Review of An Introduction to John Owen: A Christian Vision for Every Stage of Life by Crawford Gribben, Wheaton, IL: Crossway, 2020, 190 pages, pbk.
Crawford Gribben is a professor at Queen’s University in Belfast and is well known as a scholar of Puritanism, specializing on eschatology. He has written a previous book on John Owen which has garnered him much praise.
This work represents a modest exploration of the life and thought of the Puritan giant John Owen, and comes at the subject from a different angle than most of the biographies and studies of Owen I had encountered before. It is definitely a book by a historian, not a theologian (Sinclair Ferguson’s John Owen on the Christian Life is a good example of the latter). Gribben employs the device of the stages of life to understand Owen, and he is well-suited to the purpose. In particular, Owen’s experiences during the Protectorate of Oliver Cromwell and then in the Restoration of the Stuart monarchy provide a good lens through which to view him and his writings.
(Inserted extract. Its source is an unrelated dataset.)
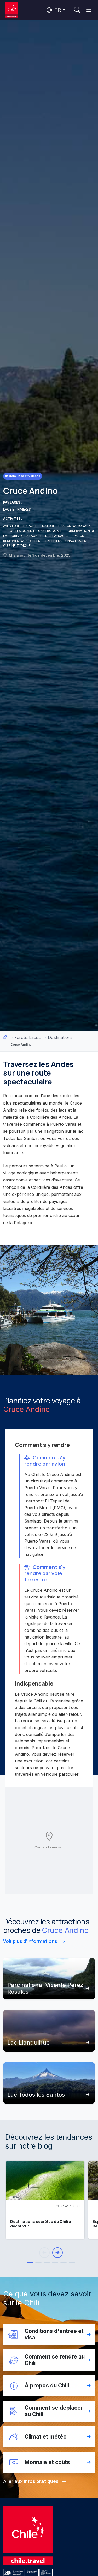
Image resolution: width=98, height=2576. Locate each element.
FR (57, 10)
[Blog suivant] (57, 2252)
The book consists of a chapter long Introduction followed by four chapters and the Conclusion. The main chapters deal with “Childhood,” Youth,” “Middle Age,” and “Death and Eternal Life,” as seen from Owen’s perspective. These phases of life are approached via Owen’s own thoughts, intermixed with facts about Owen’s life situations and temperament. All this is preceded by a full timeline.